"Will you not bear with your own brother, who has Zeus for his ancestor?"

In 1936, the Olympic Games were held in Berlin. Adolf Hitler planned to use the games to prove the superiority of the "Aryan race". Jesse Owens, a Black American athlete, was the star of the track and field events. He was under immense pressure.

During the long jump qualification, Owens fouled on his first two attempts. He had one jump left. If he fouled again, he was out. He was tense and terrified.

Suddenly, a tall, blond German athlete named Luz Long approached him. Long was the picture of the Nazi ideal. He was Hitler's favorite to win. But Long didn't treat Owens as an enemy or an inferior. He saw that Owens was struggling with his run-up.

Long suggested that Owens place a towel a few inches behind the takeoff board to play it safe. He gave him technical advice. Owens took the advice, qualified, and eventually won the gold medal. Long took the silver.

In front of Hitler and the entire Nazi leadership, Luz Long embraced Jesse Owens. He walked arm-in-arm with him around the stadium. Long saw past the hateful ideology of his country. He didn't see a "Black man" or a "rival". He saw a fellow athlete. He recognized the excellence in Owens and honored it, regardless of the consequences.

Epictetus, who was a slave, often spoke about this. He reminded his students (many of whom were rich slave owners) that their slaves were their equals in the eyes of Zeus. He used the name "Zeus" to represent the universal reason that lives in all of us.

When you look at a person who is annoying, poor, or different from you, it's easy to see them as "lesser". Epictetus commands us to look at their lineage. They are descendants of the same universe you are. They carry the same spark of consciousness.

If you treat them like garbage, you are insulting their ancestors, some of whom you may even share. You are disrespecting the divine potential that resides within them. Luz Long realized that the spirit of athleticism in Jesse Owens was the same spirit that was in him. That shared spirit made them brothers, even if their governments were enemies.

Errors & Corrections

  • Don't judge a person by their external station (job, clothes, race). These are just costumes. The actor underneath is divine.
  • Don't forget that you have the same origin as the person you despise. You are both made of the same clay and breathed with the same fire.
  • Don't think that "bearing with" them means you are doing them a favor. You are simply respecting the reality of their nature.

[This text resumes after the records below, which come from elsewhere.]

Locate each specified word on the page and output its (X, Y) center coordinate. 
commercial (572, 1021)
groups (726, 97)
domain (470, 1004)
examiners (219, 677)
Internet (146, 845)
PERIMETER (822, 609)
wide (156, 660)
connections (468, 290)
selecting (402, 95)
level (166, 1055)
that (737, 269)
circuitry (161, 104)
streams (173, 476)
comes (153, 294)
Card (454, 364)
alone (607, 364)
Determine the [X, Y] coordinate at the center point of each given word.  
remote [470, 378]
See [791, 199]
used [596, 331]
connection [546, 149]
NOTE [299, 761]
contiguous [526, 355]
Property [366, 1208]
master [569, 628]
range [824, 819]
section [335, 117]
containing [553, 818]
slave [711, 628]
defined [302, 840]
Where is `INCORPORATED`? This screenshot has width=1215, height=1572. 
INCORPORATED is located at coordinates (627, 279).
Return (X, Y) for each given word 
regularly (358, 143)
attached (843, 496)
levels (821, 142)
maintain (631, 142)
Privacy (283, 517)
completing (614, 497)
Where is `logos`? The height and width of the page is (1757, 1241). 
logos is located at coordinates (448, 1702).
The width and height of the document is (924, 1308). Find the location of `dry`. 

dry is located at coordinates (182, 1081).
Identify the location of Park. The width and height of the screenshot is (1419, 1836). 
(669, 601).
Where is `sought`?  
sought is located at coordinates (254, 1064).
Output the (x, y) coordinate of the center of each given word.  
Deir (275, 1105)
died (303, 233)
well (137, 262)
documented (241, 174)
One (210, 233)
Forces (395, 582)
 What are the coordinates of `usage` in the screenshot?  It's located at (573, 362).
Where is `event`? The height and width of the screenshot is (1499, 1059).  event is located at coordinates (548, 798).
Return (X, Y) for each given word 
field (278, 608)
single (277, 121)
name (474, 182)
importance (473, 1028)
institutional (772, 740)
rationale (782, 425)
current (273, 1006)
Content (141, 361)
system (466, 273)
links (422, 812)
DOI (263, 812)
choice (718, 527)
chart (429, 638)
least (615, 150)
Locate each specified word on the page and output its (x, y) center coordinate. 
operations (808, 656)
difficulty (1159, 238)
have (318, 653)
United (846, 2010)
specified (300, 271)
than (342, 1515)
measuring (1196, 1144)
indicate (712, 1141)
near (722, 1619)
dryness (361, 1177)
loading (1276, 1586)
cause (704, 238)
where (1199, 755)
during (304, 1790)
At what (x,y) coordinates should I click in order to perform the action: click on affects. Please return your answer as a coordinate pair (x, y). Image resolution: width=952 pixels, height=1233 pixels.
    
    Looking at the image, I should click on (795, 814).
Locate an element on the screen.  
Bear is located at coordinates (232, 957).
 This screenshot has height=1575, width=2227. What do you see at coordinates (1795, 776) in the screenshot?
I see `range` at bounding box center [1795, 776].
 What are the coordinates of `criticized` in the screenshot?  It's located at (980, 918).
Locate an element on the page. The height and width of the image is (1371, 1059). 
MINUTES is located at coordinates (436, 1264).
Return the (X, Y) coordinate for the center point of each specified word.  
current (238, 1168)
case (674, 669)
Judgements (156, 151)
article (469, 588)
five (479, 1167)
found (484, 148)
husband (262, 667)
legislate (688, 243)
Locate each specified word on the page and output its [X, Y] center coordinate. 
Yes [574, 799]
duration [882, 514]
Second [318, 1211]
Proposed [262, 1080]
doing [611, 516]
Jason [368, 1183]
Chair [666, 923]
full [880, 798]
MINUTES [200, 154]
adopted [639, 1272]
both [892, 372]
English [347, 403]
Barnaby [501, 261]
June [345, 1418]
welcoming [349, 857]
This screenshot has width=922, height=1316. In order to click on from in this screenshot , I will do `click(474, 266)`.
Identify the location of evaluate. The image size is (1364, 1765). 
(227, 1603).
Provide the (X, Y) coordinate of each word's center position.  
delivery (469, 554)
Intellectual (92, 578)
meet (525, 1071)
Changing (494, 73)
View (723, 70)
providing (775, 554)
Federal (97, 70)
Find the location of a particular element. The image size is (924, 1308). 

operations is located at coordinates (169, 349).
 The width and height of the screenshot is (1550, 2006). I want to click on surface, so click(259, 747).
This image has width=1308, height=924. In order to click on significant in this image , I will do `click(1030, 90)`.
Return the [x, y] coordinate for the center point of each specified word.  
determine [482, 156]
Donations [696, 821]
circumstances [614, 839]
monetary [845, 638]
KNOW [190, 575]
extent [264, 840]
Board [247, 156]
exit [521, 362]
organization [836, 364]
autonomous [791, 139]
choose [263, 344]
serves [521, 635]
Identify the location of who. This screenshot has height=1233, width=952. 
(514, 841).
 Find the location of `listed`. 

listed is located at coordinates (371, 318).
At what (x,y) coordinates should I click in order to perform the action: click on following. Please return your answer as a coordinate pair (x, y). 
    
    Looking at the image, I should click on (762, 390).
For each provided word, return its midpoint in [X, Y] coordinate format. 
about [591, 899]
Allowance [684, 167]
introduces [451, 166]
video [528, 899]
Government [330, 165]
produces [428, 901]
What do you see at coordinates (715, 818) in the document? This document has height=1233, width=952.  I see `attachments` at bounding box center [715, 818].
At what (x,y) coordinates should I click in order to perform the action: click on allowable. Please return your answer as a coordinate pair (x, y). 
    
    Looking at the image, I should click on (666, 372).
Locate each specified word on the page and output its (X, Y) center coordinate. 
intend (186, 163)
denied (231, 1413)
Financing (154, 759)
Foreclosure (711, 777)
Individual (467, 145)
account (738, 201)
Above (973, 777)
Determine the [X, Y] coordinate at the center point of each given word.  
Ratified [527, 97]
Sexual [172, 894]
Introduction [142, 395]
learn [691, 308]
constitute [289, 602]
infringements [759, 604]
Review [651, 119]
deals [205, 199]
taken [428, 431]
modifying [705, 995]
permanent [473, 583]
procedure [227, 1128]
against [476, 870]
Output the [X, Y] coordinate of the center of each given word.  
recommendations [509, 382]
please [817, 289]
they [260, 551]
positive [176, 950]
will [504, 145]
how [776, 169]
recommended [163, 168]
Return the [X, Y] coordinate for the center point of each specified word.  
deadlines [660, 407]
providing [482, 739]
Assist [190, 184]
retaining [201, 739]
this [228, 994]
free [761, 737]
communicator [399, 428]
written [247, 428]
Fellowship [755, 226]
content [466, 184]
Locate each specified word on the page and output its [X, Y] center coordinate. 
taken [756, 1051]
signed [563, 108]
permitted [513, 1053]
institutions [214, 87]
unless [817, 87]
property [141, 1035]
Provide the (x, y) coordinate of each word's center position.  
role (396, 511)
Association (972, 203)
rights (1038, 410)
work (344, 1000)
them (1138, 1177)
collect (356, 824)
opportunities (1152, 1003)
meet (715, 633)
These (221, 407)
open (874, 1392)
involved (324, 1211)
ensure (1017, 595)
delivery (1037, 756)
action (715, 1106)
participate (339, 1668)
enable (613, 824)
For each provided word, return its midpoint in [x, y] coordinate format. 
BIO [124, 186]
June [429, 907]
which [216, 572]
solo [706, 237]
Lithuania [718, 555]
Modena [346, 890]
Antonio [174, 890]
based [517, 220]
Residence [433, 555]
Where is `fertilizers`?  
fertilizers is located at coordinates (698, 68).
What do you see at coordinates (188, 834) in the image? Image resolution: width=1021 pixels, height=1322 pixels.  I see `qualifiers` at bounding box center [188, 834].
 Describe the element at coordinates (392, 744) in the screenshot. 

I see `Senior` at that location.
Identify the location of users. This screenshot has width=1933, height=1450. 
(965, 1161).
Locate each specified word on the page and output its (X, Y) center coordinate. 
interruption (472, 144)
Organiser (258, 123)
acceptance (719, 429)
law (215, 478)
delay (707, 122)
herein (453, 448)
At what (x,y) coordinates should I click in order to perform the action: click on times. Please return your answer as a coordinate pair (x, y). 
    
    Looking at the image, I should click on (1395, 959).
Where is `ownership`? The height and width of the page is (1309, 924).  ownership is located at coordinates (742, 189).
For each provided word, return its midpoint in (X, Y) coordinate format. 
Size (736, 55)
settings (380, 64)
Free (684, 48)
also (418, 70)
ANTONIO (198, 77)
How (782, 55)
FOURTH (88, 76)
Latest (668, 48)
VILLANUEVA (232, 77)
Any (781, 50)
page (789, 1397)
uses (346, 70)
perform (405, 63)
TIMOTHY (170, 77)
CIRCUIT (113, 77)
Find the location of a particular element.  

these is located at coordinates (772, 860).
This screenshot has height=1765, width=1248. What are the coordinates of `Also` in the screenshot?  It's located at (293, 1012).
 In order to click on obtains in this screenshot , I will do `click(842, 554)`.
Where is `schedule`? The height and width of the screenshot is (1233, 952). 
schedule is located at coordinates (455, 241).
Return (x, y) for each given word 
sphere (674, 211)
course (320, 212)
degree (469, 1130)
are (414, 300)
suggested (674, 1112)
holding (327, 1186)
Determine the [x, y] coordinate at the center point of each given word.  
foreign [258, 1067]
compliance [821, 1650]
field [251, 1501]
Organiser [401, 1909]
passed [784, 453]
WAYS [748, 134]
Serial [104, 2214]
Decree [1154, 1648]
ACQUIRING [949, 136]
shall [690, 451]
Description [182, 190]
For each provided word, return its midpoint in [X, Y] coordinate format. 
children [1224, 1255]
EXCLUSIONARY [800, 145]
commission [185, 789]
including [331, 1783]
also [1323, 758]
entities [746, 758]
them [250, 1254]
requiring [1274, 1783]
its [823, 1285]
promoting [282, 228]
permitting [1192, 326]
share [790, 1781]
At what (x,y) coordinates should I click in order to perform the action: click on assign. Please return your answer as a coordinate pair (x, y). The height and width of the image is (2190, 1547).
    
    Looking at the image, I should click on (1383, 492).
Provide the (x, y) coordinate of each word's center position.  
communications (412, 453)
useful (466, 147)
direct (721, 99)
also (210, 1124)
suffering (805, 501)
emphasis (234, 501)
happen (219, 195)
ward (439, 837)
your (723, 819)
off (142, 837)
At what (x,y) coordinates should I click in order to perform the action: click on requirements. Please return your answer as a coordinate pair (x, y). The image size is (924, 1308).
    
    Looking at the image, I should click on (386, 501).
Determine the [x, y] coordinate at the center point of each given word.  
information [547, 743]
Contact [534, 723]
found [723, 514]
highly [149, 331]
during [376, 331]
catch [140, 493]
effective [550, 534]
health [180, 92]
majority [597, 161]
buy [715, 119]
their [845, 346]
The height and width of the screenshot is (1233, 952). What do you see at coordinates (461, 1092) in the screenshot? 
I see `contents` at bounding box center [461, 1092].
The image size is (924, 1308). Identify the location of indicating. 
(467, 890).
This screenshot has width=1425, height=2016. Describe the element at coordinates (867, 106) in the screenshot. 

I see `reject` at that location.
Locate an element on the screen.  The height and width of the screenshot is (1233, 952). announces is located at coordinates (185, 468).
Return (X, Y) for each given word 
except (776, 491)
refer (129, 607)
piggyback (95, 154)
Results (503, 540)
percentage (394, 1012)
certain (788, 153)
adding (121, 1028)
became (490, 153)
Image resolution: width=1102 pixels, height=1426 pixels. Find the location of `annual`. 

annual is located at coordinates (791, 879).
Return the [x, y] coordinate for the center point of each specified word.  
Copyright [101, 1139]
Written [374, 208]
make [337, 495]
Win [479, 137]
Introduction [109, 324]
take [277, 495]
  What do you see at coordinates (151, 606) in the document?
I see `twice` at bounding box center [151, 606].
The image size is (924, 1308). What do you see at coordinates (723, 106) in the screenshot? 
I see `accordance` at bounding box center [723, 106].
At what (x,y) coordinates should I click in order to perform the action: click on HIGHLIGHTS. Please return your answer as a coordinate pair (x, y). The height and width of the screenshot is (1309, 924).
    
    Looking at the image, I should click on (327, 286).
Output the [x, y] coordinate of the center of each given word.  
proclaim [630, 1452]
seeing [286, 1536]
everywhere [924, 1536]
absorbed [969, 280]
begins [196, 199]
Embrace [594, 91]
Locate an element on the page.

Applications to Modern Life

Interpersonal Relationships

You might have a family member who has fallen into addiction or made terrible life choices. It's easy to look down on them or write them off. But they are still your "brother" in the cosmic sense. The spark is still there, buried under the bad choices. Treat the spark, not the addiction.

Work

The janitor and the CEO are both "sons of Zeus". If you treat the CEO with respect but ignore the janitor, you are a hypocrite. You are respecting the position, not the human. A Stoic respects the human element in everyone. Say hello to the cleaners. Learn their names. They are your kin.

Politics

Political polarization thrives on dehumanization. We call the other side strong names as an insult to strip them of their divine status. Once they are just labels, we can hate them. Stop using the labels. Remind yourself that the person voting differently is a rational being trying to make sense of the world, just like you.

Social Media

The anonymity of the internet makes us forget the "divine spark". We type things to avatars that we would never say to faces. Before you hit send on a nasty reply, imagine the person is your actual brother or sister. Would you speak to them that way?

Maxims

  • See the spark, not the soot.
  • Respect the lineage within the stranger.
  • No man is trash.

In-depth Concepts

Rational Nature (Logikos)

The thing that makes us "kin" to the gods is our capacity for logic and reason. Animals have bodies, but humans have minds that can understand the laws of the universe. This capacity is what Epictetus means by "Zeus as an ancestor". Because everyone has this capacity (even if they aren't using it well), everyone deserves basic dignity.

The City of Gods and Men

The Stoics believed that the universe is a community populated by two types of rational beings: gods and humans. We are all citizens of this same city. Therefore, mistreating a human is like mistreating a fellow citizen in the presence of the King. It violates the law of the cosmic city.